I want to do the following integral:
$$ I=\int_{-1}^{1} x^n P_{n}(x) \rm{d}x $$
WITHOUT using Rodrigues' formula. I'm required to use
$$ P_{n}(x) = \sum_{r=0}^{[n/2]} \frac{(-1)^r (2n-2r)!}{2^n r! (n-r)! (n-2 r)!} x^{n-2 r}. $$
Substituing $ P_{n}(x) $ into I, I got
$$ I = 2 \sum_{r=0}^{[n/2]} \frac{ (-1)^{r} (2n-2r)!}{2^n r! (n-r)!(n-2r)!(2n-2r+1)} $$
, but I don't know how I can proceed.
Making use of the fact that the set of Legendre polynomials $P_n$ form an orthogonal base for all polynomials of degree less or equal to n, we can state that $$x^n = \sum_{j=0}^n b_j P_j(x)$$ The coefficients $b_j$ can be derived by using the internal product defined on functions on $[-1, 1]$: $$b_j = \int_{-1}^1 x^n P_j(x)dx$$ $P_n$ is a polynomial of degree $n$, so we can write $$P_n(x) = \sum_{k=0}^n a_k x^k$$
The highest order term has coefficient $b_n$ and that is the one you are looking for initially. If we decompose $x^n$ into a linear combination of $P_n, P_{n-1}, ..., P_1$, starting with the highest order term thus trying to find the factor that $P_n$ has to be multiplied with, it is clear that this is equal to $1/a_n$.
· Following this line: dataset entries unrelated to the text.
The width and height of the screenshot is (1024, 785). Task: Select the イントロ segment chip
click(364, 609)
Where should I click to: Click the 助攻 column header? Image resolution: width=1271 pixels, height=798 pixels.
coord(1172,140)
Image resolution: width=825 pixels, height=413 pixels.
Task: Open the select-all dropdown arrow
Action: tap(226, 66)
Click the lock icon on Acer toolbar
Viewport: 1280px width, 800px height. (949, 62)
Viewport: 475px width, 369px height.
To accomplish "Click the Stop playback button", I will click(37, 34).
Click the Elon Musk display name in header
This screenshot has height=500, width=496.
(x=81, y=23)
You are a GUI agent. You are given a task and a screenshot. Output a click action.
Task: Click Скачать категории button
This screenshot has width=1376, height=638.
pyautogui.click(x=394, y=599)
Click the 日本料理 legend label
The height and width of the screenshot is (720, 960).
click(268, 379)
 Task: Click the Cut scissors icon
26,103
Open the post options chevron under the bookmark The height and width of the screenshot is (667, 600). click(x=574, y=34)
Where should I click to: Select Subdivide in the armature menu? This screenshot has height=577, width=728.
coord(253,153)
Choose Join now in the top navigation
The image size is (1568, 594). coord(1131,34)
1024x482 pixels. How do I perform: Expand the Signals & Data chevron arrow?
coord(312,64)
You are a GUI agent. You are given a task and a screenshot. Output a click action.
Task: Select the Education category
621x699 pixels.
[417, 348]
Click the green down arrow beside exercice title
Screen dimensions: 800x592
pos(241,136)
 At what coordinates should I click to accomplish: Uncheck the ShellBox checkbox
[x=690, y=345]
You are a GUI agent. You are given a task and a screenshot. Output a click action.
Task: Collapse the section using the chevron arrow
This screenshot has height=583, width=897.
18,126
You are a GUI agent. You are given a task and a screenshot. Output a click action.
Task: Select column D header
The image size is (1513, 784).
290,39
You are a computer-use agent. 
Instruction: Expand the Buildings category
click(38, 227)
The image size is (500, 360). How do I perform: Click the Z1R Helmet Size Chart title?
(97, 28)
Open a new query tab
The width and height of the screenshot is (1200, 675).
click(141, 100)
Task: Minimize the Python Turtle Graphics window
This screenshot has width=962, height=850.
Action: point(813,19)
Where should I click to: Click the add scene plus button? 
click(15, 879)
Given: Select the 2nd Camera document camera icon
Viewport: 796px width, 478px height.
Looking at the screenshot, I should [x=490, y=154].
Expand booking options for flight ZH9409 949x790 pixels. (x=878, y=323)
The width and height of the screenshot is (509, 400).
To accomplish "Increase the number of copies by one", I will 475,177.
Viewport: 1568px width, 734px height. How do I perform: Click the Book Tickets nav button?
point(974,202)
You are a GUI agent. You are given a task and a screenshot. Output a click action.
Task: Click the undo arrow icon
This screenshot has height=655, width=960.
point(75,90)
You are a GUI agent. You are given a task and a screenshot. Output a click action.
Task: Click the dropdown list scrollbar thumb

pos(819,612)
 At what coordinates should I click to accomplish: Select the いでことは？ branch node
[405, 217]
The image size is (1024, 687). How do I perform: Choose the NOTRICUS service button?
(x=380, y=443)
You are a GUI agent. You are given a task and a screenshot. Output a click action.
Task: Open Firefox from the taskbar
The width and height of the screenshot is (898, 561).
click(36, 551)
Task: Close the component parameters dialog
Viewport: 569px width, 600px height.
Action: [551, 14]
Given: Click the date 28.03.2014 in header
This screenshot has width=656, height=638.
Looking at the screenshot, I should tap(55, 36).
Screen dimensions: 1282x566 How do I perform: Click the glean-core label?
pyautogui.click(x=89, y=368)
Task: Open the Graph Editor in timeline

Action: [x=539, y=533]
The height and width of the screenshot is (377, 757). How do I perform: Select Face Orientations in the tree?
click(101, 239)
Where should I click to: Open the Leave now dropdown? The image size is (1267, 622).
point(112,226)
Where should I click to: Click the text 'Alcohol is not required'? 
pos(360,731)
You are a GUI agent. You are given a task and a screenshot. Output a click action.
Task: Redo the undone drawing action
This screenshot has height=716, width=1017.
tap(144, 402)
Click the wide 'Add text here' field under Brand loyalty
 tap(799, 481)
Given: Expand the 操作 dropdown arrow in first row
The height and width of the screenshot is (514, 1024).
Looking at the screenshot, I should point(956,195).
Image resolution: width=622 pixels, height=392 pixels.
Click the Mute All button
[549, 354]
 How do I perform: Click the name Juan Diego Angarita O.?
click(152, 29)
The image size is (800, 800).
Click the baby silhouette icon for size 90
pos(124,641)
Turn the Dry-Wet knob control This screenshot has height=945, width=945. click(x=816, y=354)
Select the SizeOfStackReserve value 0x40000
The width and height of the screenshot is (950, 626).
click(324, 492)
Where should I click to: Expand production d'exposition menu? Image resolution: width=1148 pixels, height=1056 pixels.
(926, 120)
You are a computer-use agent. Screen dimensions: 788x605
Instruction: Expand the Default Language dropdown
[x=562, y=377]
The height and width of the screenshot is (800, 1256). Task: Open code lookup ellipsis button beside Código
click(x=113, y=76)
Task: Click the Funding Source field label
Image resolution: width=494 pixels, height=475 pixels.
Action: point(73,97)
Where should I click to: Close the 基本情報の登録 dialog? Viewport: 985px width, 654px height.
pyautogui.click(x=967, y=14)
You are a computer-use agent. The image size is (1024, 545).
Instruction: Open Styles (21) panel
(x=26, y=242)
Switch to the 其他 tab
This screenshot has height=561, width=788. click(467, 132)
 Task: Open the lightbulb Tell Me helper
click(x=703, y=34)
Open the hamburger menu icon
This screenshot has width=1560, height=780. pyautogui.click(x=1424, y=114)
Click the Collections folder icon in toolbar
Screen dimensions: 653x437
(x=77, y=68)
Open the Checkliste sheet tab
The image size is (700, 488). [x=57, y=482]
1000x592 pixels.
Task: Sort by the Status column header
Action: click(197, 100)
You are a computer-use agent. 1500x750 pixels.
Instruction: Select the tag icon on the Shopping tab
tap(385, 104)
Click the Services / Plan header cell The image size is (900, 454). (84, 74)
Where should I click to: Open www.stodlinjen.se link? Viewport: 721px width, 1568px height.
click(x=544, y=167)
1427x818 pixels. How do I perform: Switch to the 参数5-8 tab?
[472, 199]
This value can be derived to be equal to $$b_n = \frac{1}{a_n} = \frac{2^nn!^2}{(2n)!} =\frac{n!}{1\cdot3\cdot\cdot\cdot(2n-3)(2n-1)}$$ which you can also derive from the formula you gave, by looking at the term with $r=0$.
See for instance (Choice of the First Term in Legendre Polynomials). Note that there the highest order term of $P_n(x)$ has been given a coefficient named $a_0$, but that is our $a_n$ here.